▶ [WHAT IS BEING ASKED]: The answer must be one number: how many lines in the records below contain the string "icon".

▶ [THE INPUT]:
• • • • •
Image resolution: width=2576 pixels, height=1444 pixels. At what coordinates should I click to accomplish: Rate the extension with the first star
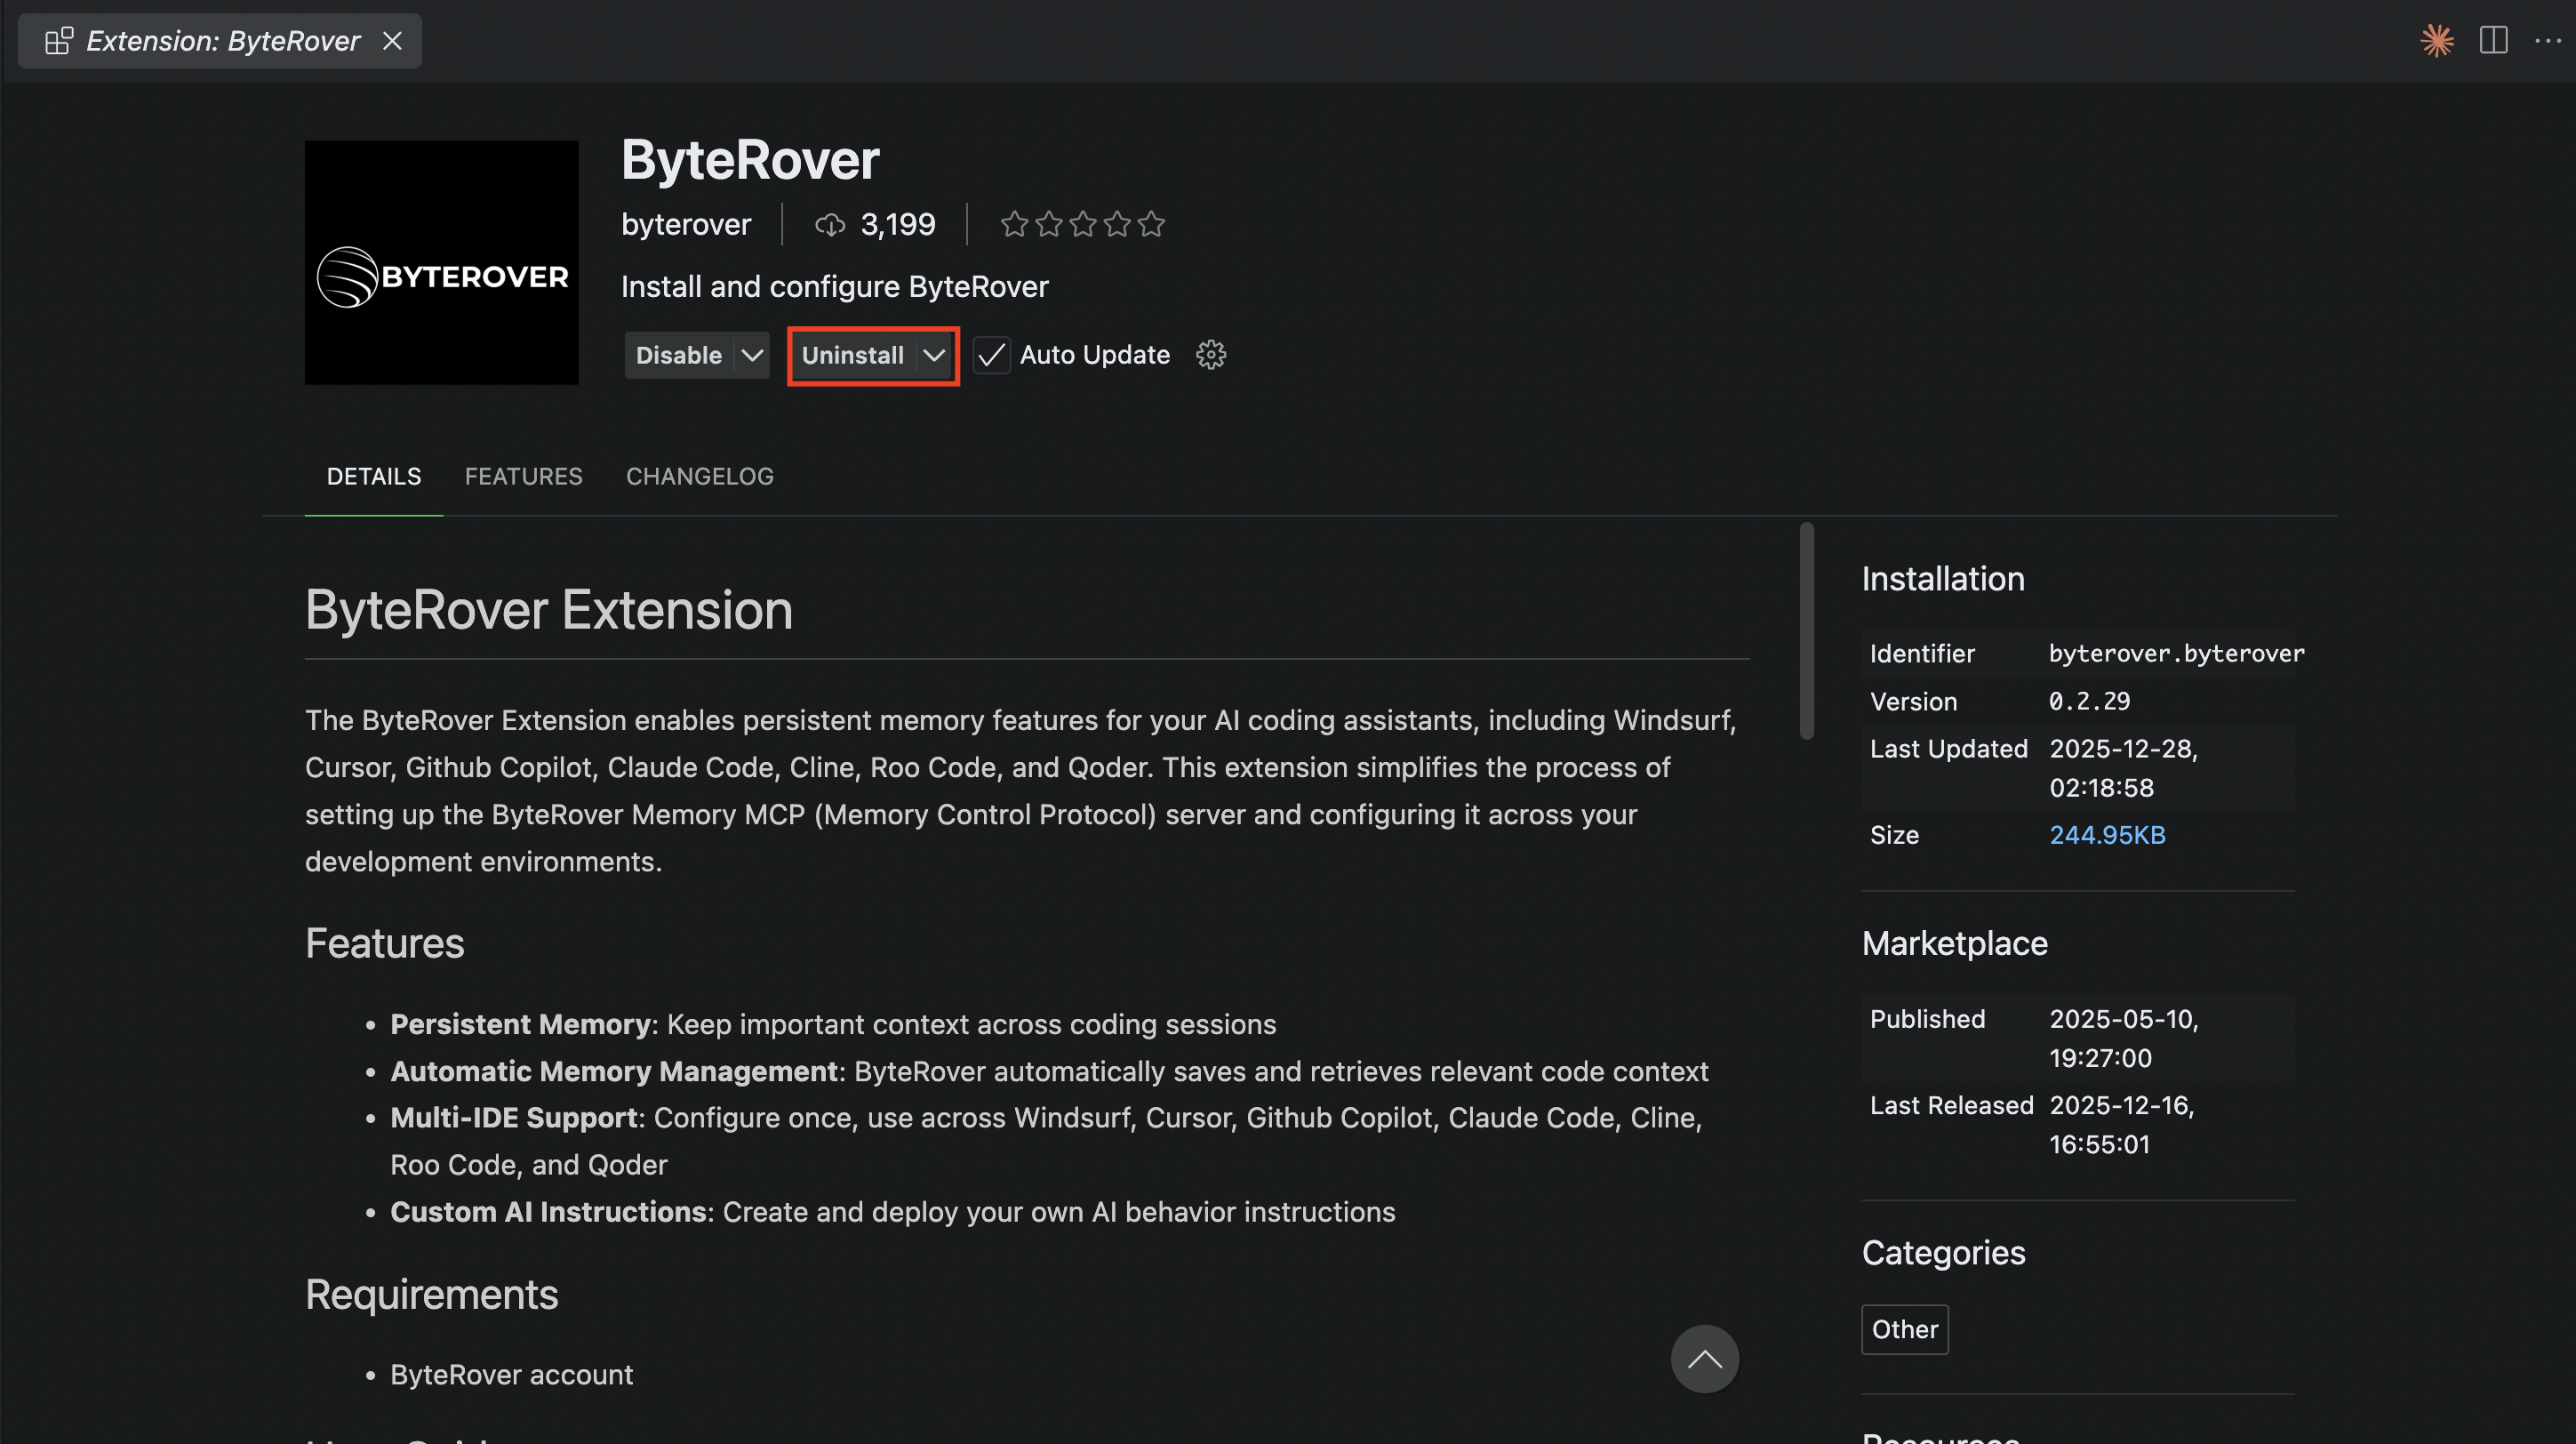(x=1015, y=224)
• • • • •
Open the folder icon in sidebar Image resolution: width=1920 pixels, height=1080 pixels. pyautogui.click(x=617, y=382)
• • • • •
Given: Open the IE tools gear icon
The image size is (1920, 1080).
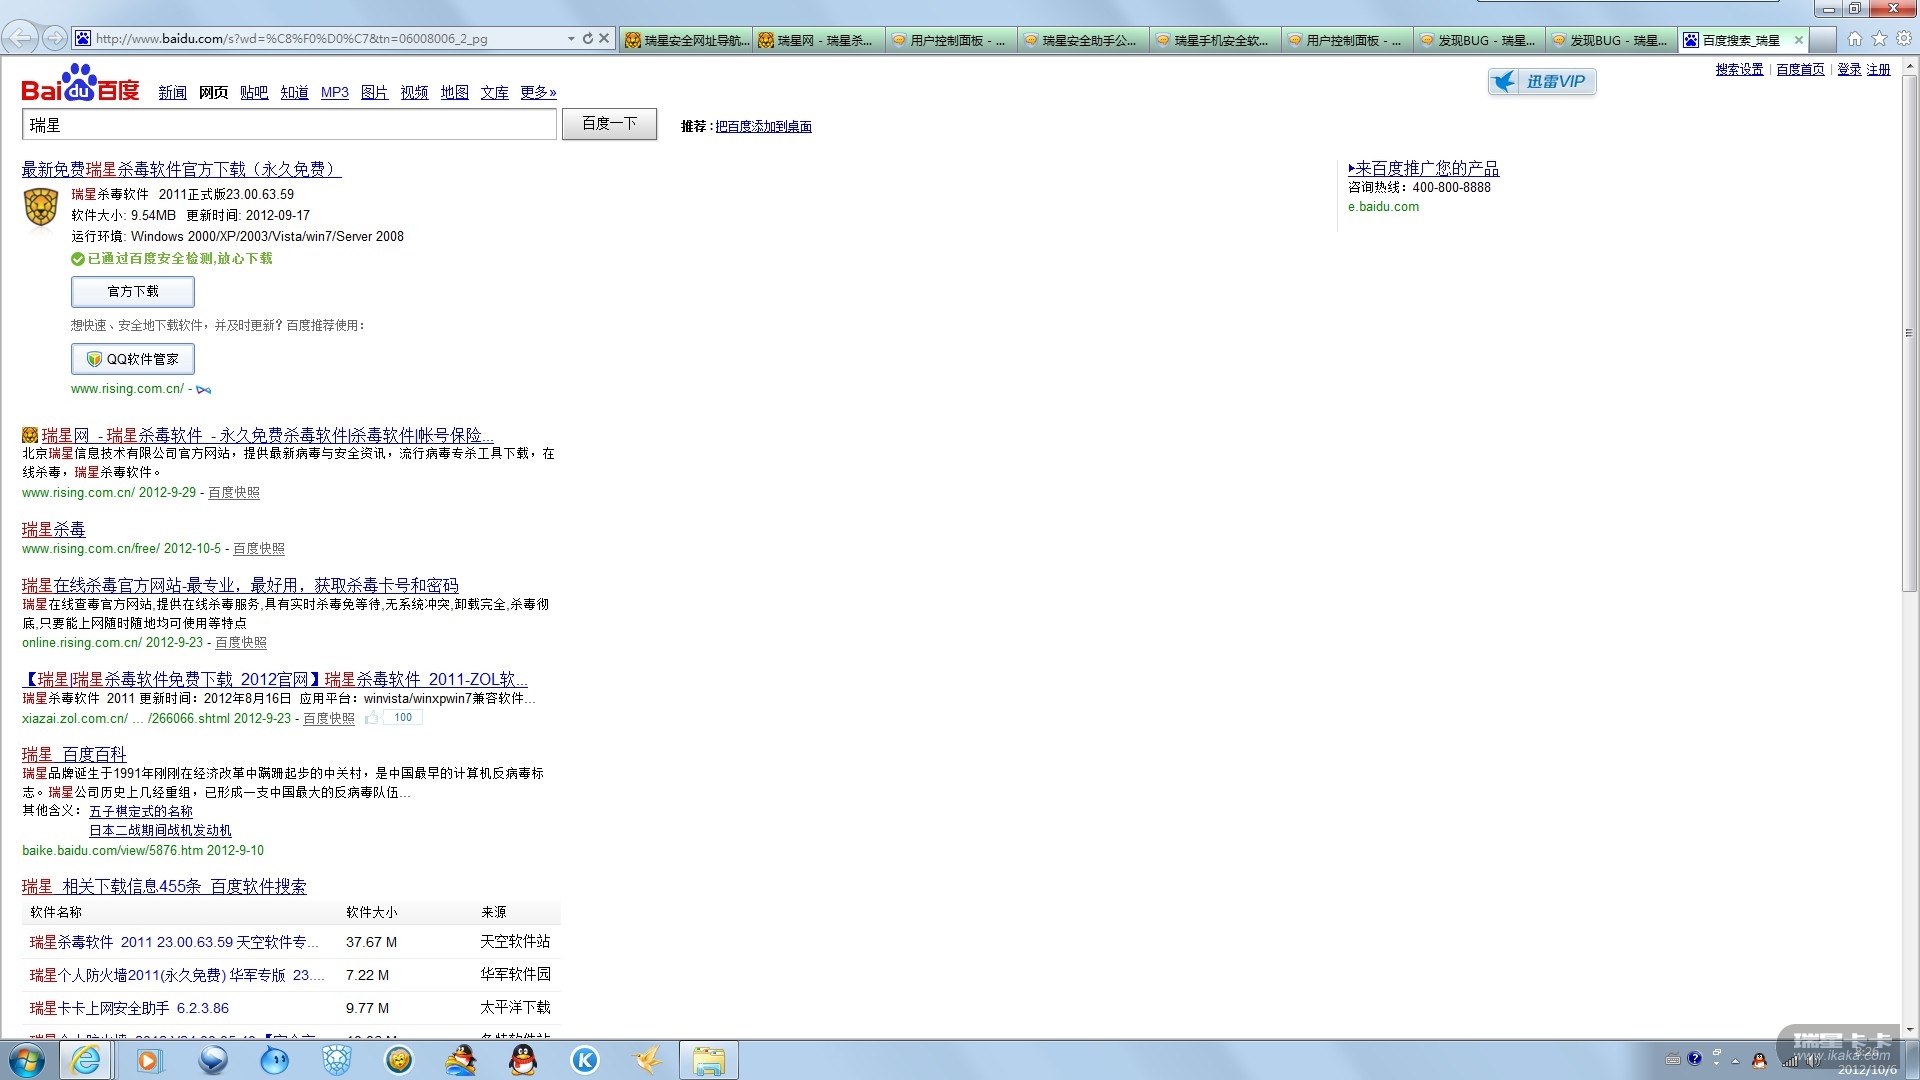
• • • • •
▶ [RESULT]: 2